== Segment start ==

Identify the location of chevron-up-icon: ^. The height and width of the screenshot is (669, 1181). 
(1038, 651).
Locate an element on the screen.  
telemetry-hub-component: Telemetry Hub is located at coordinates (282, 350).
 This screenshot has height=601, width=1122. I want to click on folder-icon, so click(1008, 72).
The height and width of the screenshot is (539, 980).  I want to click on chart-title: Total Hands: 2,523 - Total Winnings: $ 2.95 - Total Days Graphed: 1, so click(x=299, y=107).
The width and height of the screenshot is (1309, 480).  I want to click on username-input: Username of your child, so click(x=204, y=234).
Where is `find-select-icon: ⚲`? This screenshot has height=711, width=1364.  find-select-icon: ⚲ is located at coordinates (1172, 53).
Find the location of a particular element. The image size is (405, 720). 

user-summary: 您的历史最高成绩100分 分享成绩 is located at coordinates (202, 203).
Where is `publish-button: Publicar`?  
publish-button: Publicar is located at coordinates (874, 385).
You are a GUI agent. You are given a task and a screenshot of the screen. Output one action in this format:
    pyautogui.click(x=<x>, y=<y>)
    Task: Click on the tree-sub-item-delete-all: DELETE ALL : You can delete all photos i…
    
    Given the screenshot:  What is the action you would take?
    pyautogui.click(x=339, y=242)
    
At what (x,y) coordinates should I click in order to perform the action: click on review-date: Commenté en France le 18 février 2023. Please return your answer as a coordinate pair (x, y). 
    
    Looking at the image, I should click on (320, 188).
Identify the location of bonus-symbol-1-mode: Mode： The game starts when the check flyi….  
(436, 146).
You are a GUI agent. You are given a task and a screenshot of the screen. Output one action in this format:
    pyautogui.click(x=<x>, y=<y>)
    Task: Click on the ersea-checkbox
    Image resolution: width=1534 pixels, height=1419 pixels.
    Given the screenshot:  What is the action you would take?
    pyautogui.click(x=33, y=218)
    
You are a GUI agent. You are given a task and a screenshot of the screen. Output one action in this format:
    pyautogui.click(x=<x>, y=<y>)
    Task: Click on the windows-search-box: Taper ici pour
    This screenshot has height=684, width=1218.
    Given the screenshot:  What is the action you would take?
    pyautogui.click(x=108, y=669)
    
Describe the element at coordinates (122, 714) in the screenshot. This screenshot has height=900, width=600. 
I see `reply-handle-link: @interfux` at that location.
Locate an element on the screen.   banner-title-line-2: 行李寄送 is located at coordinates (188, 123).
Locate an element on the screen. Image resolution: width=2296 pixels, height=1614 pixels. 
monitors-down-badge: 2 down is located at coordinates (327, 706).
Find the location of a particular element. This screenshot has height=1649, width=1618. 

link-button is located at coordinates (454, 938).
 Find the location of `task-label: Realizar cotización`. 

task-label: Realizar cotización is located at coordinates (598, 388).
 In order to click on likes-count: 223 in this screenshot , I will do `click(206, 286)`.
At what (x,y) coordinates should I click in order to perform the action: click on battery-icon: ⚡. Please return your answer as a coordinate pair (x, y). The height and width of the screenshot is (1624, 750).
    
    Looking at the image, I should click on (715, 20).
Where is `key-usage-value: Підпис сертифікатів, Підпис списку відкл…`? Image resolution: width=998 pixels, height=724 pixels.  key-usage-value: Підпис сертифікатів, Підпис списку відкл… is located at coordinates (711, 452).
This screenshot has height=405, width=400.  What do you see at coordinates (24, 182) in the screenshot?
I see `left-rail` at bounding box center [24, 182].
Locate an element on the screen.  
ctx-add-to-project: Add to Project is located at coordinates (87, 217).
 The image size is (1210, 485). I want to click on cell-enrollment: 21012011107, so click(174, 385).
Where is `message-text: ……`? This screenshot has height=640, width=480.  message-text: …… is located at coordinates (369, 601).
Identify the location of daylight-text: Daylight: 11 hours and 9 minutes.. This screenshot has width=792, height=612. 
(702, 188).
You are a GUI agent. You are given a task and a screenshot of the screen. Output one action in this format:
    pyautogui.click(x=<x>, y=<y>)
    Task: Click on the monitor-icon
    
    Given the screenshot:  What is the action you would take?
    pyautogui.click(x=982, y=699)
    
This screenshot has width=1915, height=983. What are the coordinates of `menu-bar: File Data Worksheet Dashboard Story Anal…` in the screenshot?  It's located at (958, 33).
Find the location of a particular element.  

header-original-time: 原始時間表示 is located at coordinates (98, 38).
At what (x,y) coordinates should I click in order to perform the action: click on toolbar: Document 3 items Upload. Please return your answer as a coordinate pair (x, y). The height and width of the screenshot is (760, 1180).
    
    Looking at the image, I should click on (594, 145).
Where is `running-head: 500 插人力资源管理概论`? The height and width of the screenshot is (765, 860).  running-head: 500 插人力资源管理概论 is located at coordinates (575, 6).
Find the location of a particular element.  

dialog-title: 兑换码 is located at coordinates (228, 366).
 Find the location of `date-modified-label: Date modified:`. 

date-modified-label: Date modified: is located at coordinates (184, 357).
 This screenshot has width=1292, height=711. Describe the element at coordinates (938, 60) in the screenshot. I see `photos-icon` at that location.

== Segment end ==

Copy out the material above word for word, from the line containing "coordinates (1172, 53)." through the line containing "monitors-down-badge: 2 down", both of those lines included.

Where is `find-select-icon: ⚲`? This screenshot has height=711, width=1364.  find-select-icon: ⚲ is located at coordinates (1172, 53).
Find the location of a particular element. The image size is (405, 720). 

user-summary: 您的历史最高成绩100分 分享成绩 is located at coordinates (202, 203).
Where is `publish-button: Publicar`?  
publish-button: Publicar is located at coordinates (874, 385).
You are a GUI agent. You are given a task and a screenshot of the screen. Output one action in this format:
    pyautogui.click(x=<x>, y=<y>)
    Task: Click on the tree-sub-item-delete-all: DELETE ALL : You can delete all photos i…
    
    Given the screenshot:  What is the action you would take?
    pyautogui.click(x=339, y=242)
    
At what (x,y) coordinates should I click in order to perform the action: click on review-date: Commenté en France le 18 février 2023. Please return your answer as a coordinate pair (x, y). 
    
    Looking at the image, I should click on (320, 188).
Identify the location of bonus-symbol-1-mode: Mode： The game starts when the check flyi….  
(436, 146).
You are a GUI agent. You are given a task and a screenshot of the screen. Output one action in this format:
    pyautogui.click(x=<x>, y=<y>)
    Task: Click on the ersea-checkbox
    Image resolution: width=1534 pixels, height=1419 pixels.
    Given the screenshot:  What is the action you would take?
    pyautogui.click(x=33, y=218)
    
You are a GUI agent. You are given a task and a screenshot of the screen. Output one action in this format:
    pyautogui.click(x=<x>, y=<y>)
    Task: Click on the windows-search-box: Taper ici pour
    This screenshot has height=684, width=1218.
    Given the screenshot:  What is the action you would take?
    pyautogui.click(x=108, y=669)
    
Describe the element at coordinates (122, 714) in the screenshot. This screenshot has height=900, width=600. 
I see `reply-handle-link: @interfux` at that location.
Locate an element on the screen.   banner-title-line-2: 行李寄送 is located at coordinates (188, 123).
Locate an element on the screen. Image resolution: width=2296 pixels, height=1614 pixels. 
monitors-down-badge: 2 down is located at coordinates (327, 706).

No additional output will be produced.